After his career as a dancer, Rasmus Ölme founded, in 2001, his group REFUG in Sweden and since then he produces his own work and teaches worldwide. Since September 2008 Rasmus is doint his PhD in Choreography at the University College of Dance, in Stockholm, Sweden.  

Taka Shamoto was educated in Sendai, the Balletschule der Hamburgischen Staatsoper John Neumeier in Germany, and entered PARTS in 1995. In August 1997 she joined   Rosas, dancing in creations and revivals until 2007.  Later, she worked with Needcompany/Grace Ellen Barkey and Jan Decorte, returning to Rosas for the revival of Mikrokosmos. In 2012 she works with Heine Avdal and Yukiko Shinozaki. She also teaches repertoire workshops.

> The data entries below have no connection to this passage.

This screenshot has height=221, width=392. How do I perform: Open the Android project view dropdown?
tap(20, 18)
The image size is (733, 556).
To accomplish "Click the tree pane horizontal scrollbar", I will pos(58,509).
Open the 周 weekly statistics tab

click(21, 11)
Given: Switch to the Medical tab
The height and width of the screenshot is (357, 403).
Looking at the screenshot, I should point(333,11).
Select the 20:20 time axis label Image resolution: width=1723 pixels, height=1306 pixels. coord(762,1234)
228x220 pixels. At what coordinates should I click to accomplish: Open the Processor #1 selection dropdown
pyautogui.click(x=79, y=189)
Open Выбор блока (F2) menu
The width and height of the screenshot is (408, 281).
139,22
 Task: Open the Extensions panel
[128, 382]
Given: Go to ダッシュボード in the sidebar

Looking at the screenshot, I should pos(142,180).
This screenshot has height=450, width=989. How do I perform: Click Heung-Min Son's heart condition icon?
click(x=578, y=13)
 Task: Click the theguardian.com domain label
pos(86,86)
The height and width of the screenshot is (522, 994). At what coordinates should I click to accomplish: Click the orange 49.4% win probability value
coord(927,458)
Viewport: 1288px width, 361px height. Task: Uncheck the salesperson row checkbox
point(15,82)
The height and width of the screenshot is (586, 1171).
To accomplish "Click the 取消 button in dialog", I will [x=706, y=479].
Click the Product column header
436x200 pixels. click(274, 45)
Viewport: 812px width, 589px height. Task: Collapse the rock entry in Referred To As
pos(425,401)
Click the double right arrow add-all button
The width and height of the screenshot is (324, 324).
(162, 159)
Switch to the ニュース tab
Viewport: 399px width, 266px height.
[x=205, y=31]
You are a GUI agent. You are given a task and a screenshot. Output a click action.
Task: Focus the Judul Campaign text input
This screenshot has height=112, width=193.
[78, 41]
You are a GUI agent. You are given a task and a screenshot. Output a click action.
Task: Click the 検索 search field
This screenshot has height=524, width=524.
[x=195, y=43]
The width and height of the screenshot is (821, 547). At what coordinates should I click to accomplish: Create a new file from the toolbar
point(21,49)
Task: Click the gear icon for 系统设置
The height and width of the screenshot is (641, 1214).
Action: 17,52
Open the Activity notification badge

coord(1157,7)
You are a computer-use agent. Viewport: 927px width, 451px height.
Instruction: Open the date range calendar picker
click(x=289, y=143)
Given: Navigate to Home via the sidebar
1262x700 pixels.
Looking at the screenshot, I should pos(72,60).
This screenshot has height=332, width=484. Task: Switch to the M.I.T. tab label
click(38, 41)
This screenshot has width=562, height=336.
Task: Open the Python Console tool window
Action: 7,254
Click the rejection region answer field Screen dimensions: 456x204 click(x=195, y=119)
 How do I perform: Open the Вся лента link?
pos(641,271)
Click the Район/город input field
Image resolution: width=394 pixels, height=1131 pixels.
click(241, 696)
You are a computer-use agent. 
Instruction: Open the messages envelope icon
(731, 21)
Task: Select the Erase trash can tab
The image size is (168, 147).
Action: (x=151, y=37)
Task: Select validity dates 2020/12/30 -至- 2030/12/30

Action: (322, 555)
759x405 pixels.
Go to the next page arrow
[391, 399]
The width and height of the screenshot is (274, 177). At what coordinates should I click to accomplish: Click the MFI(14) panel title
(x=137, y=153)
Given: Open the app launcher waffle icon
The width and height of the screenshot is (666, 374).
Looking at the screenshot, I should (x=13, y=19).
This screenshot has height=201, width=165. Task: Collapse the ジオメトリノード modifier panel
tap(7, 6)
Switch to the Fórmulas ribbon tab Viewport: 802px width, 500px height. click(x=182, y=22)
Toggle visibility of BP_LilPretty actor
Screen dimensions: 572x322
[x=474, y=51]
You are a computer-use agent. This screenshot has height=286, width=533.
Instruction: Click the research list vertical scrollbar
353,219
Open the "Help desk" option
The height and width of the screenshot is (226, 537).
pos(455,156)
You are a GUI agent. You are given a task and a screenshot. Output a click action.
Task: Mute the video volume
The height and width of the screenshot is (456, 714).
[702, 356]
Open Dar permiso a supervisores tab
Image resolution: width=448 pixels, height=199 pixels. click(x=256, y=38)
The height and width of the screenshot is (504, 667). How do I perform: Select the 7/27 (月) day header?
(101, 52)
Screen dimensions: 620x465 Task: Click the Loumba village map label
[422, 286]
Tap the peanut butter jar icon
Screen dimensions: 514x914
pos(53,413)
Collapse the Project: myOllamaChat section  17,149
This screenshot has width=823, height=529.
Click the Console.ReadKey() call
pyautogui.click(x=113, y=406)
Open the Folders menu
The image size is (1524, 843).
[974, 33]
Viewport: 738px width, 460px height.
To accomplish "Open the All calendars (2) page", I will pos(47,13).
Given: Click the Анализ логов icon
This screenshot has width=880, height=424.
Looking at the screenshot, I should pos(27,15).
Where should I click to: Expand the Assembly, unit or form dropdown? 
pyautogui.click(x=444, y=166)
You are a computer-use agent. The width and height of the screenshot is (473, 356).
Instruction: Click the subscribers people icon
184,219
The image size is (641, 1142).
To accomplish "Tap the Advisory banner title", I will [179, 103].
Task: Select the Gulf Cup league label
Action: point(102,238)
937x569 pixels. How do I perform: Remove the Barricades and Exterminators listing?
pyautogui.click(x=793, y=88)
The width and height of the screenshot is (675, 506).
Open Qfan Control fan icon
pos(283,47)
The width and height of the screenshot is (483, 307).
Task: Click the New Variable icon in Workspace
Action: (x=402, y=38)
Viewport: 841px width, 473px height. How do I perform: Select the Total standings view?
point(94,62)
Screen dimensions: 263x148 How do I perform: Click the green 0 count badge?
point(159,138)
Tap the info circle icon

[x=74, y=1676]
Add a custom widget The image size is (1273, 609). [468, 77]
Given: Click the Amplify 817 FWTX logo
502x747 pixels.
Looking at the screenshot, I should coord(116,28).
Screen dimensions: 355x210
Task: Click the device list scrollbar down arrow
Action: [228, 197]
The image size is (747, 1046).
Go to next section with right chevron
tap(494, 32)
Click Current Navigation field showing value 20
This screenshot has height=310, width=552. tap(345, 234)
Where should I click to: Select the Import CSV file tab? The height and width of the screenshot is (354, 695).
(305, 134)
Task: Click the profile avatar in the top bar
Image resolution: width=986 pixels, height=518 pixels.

Johanne Saunier  worked with Rosas from 1986 to 1998 and teaches repertoire at PARTS. In 1998, she created Joji Inc. with Jim Clayburgh, creating many performances. She has also perfirmed in several operas.

Francesco Scavetta studied at the National Academy of Dance in Rome. He currently leads, together with Gry Kipperberg (Norway), the dance company Wee, that, established in Oslo in the 1999, has become one of the leading companies of the Norwegian scene. Parallely to the work with the company, he has been holding a teaching project, titled “A surprised body”, based on release technique and contact-improvisation.

Igor Shyshko studied dance in Minsk and at PARTS. He worked with Akram Khan before joining Rosas in 2000, contributing to the creation of many different works. In 2010, he had a creation with Michèle Noiret and with Arco Renz. In 2011 he contributed as a dancer to the creation of  Zeit by Mark Vanrunxt, as well as the creation of Dust by Arco Renz.

Clinton Stringer moved from South Africa to Brussels to study at PARTS and left the school to work with Joachim Schlömer. Later on he joined Rosas and was involved in different creations and revivals.

Sandy Williams attended the University of Calgary and Concordia University in Canada before relocating to Brussels in 2002 to attend P.A.R.T.S. After completing the first cycle he went on to create his own works (The Kansas City Shuffle) and collaborations with Jan Ritsema , Lynda Gaudreau, Andros Zinsbrowne,
Michèle-Anne De Mey and Deborah Hay. Sandy has been dancing with Rosas since 2007.